Question

In: Computer Science

Overview: Pattern-Matching (aka String Search) is the process of algorithmically finding copies of a pattern P...

Overview:

Pattern-Matching (aka String Search) is the process of algorithmically finding copies of a pattern P inside a (generally much larger) text T. The goal is to implement and compare classical string-matching algorithms.

Input:

Your code should work for any text either inputted directly or read in from a file.

However, for testing - input file has been provided:

  • The Gettysburg Address (by President Abraham Lincoln, 1863)

You should minimally search for these three patterns in each text: FREE, BRAVE, NATION.

You should convert the entire string to upper case and conduct your searches accordingly.

Methodology and Output:

  1. Implement the Brute Force Algorithm, along the lines

Given a text txt[0..n-1] and a pattern pat[0..m-1], a function search(char pat[], char txt[]) that prints all occurrences of pat[] in txt[]. You may assume that n > m.
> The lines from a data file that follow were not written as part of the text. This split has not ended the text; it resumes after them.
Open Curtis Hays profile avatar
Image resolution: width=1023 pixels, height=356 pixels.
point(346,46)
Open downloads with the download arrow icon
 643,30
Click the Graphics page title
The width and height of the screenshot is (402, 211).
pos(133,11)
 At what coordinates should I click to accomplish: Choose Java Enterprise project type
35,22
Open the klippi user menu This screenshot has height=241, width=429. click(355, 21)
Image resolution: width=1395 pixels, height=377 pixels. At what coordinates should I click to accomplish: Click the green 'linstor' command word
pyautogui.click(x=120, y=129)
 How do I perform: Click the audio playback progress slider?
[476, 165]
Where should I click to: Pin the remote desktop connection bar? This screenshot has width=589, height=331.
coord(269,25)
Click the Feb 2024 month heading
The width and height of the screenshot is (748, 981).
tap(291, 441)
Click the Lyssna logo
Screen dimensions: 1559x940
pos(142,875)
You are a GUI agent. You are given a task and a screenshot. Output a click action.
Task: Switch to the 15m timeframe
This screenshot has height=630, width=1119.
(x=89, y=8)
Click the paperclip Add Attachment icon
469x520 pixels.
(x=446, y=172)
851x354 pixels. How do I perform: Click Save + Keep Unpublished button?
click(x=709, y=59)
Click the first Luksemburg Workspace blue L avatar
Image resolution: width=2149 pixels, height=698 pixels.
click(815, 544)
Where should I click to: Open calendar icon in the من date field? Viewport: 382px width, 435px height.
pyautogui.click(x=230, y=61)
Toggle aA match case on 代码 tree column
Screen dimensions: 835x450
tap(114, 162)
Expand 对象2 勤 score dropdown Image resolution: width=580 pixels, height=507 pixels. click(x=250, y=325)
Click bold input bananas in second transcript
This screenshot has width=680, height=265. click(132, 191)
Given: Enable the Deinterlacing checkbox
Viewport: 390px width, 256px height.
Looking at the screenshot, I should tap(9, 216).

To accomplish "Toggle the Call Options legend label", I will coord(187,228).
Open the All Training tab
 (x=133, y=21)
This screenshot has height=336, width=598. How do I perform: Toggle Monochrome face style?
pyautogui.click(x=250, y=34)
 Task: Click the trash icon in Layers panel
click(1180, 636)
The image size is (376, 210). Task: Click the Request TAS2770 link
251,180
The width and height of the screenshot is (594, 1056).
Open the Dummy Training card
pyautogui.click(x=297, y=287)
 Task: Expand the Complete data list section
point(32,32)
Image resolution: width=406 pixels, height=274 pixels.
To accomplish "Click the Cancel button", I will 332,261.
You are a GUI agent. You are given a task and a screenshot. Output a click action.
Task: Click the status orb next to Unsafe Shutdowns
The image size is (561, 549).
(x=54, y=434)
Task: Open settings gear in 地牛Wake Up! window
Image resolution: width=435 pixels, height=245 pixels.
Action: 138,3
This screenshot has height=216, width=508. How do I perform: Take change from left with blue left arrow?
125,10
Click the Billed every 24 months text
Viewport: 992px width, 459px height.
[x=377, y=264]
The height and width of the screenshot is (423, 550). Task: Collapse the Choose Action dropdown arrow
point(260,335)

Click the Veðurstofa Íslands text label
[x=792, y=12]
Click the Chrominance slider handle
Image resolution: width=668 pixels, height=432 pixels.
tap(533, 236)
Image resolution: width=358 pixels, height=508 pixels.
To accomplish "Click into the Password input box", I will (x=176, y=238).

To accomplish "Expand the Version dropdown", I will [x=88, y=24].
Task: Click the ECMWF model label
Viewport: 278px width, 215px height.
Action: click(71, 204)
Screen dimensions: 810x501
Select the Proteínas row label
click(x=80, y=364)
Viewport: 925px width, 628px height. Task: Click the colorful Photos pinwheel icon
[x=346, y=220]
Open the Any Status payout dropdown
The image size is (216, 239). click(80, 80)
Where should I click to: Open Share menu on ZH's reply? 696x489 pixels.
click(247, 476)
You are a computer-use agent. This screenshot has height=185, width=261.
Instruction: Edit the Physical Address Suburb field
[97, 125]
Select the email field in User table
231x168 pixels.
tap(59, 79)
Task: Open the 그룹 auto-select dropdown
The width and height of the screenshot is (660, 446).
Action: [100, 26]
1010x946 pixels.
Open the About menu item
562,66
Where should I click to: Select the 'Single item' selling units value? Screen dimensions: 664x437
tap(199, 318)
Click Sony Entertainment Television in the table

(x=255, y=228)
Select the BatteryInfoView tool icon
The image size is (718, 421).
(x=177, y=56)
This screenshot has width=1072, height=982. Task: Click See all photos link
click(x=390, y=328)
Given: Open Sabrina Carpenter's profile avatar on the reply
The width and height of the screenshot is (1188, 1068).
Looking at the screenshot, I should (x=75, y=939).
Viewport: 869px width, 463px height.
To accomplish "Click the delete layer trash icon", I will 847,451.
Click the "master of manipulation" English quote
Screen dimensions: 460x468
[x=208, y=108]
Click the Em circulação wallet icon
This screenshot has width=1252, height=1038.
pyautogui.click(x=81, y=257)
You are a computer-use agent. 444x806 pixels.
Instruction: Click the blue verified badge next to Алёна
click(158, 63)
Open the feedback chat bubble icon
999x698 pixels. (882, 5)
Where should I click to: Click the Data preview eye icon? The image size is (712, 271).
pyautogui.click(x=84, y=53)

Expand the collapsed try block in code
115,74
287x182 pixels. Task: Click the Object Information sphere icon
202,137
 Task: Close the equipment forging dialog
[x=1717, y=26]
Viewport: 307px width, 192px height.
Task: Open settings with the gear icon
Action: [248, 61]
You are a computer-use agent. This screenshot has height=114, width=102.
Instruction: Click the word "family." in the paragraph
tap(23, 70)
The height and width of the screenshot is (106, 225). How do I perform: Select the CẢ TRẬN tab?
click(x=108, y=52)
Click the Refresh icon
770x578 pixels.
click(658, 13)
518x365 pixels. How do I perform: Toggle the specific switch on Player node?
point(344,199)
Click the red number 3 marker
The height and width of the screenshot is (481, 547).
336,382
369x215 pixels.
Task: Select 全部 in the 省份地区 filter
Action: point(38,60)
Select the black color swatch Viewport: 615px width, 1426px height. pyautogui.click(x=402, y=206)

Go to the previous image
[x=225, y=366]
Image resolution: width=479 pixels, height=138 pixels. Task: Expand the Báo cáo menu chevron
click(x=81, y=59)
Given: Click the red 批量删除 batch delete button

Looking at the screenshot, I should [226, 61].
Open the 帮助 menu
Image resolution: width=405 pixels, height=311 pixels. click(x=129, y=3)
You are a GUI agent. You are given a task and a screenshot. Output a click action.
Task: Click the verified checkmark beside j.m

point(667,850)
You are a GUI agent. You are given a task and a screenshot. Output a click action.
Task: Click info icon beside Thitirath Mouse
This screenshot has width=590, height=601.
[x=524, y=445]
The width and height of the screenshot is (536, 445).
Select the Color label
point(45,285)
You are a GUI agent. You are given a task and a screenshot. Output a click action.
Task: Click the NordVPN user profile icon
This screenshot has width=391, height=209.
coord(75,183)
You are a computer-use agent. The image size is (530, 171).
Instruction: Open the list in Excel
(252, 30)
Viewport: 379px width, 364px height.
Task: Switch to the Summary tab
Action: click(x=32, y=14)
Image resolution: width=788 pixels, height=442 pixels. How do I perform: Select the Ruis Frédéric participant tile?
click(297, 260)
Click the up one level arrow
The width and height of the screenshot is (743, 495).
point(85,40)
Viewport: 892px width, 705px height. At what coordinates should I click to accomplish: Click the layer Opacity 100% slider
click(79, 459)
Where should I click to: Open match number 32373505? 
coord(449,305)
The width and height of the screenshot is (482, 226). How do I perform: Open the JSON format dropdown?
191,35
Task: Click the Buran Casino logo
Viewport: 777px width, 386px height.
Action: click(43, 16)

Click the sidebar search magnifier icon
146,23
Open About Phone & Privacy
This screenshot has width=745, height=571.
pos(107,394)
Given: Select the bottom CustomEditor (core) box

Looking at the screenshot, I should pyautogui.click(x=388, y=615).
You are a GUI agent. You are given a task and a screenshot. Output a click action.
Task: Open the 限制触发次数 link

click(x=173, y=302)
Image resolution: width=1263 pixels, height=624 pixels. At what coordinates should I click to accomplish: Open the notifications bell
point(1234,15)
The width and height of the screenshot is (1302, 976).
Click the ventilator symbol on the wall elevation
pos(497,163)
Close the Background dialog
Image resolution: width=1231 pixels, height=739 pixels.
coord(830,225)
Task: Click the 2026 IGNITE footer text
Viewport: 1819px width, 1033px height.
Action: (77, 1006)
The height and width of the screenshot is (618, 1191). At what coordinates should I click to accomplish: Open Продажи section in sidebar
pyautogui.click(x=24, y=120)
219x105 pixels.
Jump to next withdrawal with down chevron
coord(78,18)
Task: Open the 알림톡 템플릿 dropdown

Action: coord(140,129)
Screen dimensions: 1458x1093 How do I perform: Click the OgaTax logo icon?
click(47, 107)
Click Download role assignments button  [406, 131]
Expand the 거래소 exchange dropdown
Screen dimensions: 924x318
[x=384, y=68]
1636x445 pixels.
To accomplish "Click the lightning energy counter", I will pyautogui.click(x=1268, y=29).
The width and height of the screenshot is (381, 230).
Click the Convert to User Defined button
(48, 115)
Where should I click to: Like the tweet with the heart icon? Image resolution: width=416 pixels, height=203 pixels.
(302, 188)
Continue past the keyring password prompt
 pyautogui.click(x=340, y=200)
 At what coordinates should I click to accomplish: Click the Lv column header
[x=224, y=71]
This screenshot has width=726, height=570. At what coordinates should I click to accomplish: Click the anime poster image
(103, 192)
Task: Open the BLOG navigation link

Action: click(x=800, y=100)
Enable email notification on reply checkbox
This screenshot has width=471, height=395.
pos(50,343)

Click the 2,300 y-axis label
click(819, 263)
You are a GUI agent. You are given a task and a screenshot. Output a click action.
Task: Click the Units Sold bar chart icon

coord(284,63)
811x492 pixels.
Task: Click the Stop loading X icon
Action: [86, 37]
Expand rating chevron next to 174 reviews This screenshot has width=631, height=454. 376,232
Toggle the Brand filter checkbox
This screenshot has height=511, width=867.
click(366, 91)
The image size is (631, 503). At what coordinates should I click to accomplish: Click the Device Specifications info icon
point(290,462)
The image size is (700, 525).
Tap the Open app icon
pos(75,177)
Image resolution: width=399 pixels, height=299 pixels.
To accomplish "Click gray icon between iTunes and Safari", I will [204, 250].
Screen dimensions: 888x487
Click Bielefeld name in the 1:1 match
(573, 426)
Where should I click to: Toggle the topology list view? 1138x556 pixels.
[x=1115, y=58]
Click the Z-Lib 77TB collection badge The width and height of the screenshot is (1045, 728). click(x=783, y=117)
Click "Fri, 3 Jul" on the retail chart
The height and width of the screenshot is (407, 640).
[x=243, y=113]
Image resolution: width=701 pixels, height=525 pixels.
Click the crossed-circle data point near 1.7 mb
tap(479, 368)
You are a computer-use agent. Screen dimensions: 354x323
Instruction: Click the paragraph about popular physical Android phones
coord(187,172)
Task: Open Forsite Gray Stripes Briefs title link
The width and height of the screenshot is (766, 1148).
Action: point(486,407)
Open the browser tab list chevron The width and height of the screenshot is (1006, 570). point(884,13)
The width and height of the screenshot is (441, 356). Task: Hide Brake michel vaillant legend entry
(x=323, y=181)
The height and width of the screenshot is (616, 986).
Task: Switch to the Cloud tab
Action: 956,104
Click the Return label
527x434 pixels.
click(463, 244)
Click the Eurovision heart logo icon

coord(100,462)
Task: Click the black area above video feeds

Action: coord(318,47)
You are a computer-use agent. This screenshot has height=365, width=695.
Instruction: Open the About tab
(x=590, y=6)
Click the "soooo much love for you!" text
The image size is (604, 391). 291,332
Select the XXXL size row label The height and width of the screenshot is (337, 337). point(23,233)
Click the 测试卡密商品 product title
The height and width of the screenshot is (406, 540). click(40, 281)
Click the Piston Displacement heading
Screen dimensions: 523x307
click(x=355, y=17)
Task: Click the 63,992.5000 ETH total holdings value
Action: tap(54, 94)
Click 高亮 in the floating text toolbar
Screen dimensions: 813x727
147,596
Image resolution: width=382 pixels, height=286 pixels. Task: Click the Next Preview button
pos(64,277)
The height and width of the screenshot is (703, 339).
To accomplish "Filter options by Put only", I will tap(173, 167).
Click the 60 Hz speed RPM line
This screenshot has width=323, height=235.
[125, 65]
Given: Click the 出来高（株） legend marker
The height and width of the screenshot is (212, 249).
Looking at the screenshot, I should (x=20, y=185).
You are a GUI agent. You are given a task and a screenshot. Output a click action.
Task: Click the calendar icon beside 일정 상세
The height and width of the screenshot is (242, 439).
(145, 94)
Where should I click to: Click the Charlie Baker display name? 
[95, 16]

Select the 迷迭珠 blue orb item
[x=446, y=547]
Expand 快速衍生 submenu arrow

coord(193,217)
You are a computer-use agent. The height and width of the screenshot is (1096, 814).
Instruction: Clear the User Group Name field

Input:  txt[] = "THIS IS A TEST TEXT"
        pat[] = "TEST"
Output: Pattern found at index 10

Input:  txt[] =  "AABAACAADAABAABA"
        pat[] =  "AABA"
Output: Pattern found at index 0
        Pattern found at index 9
        Pattern found at index 12

2 Implement the Knuth-Morris-Pratt Algorithm, along the lines

Input:  txt[] = "THIS IS A TEST TEXT"
        pat[] = "TEST"
Output: Pattern found at index 10

Input:  txt[] =  "AABAACAADAABAABA"
        pat[] =  "AABA"
Output: Pattern found at index 0
        Pattern found at index 9
        Pattern found at index 12

(For each algorithm and text/pattern combination)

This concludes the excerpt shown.